### Provided data ###
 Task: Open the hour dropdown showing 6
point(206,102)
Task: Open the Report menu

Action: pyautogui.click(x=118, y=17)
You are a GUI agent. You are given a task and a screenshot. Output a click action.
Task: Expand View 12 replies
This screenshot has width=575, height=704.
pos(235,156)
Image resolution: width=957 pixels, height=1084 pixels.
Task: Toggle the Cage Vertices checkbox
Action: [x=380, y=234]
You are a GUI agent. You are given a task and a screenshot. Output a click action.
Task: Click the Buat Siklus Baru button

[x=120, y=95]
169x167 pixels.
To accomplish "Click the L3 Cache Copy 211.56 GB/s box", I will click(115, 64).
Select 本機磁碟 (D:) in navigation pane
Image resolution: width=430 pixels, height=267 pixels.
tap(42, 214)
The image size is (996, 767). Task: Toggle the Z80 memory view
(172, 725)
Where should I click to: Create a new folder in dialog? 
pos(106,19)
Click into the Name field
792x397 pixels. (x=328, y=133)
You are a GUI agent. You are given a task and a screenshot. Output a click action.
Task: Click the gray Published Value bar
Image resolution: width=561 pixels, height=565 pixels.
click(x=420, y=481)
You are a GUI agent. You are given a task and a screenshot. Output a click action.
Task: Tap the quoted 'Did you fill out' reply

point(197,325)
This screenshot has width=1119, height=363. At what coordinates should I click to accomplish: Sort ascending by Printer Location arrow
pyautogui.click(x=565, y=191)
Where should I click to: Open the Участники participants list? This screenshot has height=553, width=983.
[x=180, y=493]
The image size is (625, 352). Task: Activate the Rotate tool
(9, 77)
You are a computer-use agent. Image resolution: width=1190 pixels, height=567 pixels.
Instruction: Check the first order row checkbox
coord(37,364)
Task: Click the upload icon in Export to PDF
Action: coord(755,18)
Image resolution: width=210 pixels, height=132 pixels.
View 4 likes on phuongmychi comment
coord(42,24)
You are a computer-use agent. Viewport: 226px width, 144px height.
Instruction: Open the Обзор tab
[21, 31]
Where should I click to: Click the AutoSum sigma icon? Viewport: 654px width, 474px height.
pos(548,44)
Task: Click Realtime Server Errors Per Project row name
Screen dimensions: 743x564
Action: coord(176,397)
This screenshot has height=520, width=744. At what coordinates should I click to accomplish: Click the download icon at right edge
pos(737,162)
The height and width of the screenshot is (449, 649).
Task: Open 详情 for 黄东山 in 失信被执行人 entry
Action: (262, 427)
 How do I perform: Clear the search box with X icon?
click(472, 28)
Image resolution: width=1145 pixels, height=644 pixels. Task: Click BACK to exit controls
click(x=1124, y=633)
###
> **Prompt**: Please repeat the data above verbatim, all of it.

> **Task answer**:
 Task: Open the hour dropdown showing 6
point(206,102)
Task: Open the Report menu

Action: pyautogui.click(x=118, y=17)
You are a GUI agent. You are given a task and a screenshot. Output a click action.
Task: Expand View 12 replies
This screenshot has width=575, height=704.
pos(235,156)
Image resolution: width=957 pixels, height=1084 pixels.
Task: Toggle the Cage Vertices checkbox
Action: [x=380, y=234]
You are a GUI agent. You are given a task and a screenshot. Output a click action.
Task: Click the Buat Siklus Baru button

[x=120, y=95]
169x167 pixels.
To accomplish "Click the L3 Cache Copy 211.56 GB/s box", I will click(115, 64).
Select 本機磁碟 (D:) in navigation pane
Image resolution: width=430 pixels, height=267 pixels.
tap(42, 214)
The image size is (996, 767). Task: Toggle the Z80 memory view
(172, 725)
Where should I click to: Create a new folder in dialog? 
pos(106,19)
Click into the Name field
792x397 pixels. (x=328, y=133)
You are a GUI agent. You are given a task and a screenshot. Output a click action.
Task: Click the gray Published Value bar
Image resolution: width=561 pixels, height=565 pixels.
click(x=420, y=481)
You are a GUI agent. You are given a task and a screenshot. Output a click action.
Task: Tap the quoted 'Did you fill out' reply

point(197,325)
This screenshot has width=1119, height=363. At what coordinates should I click to accomplish: Sort ascending by Printer Location arrow
pyautogui.click(x=565, y=191)
Where should I click to: Open the Участники participants list? This screenshot has height=553, width=983.
[x=180, y=493]
The image size is (625, 352). Task: Activate the Rotate tool
(9, 77)
You are a computer-use agent. Image resolution: width=1190 pixels, height=567 pixels.
Instruction: Check the first order row checkbox
coord(37,364)
Task: Click the upload icon in Export to PDF
Action: coord(755,18)
Image resolution: width=210 pixels, height=132 pixels.
View 4 likes on phuongmychi comment
coord(42,24)
You are a computer-use agent. Viewport: 226px width, 144px height.
Instruction: Open the Обзор tab
[21, 31]
Where should I click to: Click the AutoSum sigma icon? Viewport: 654px width, 474px height.
pos(548,44)
Task: Click Realtime Server Errors Per Project row name
Screen dimensions: 743x564
Action: coord(176,397)
This screenshot has height=520, width=744. At what coordinates should I click to accomplish: Click the download icon at right edge
pos(737,162)
The height and width of the screenshot is (449, 649).
Task: Open 详情 for 黄东山 in 失信被执行人 entry
Action: (262, 427)
 How do I perform: Clear the search box with X icon?
click(472, 28)
Image resolution: width=1145 pixels, height=644 pixels. Task: Click BACK to exit controls
click(x=1124, y=633)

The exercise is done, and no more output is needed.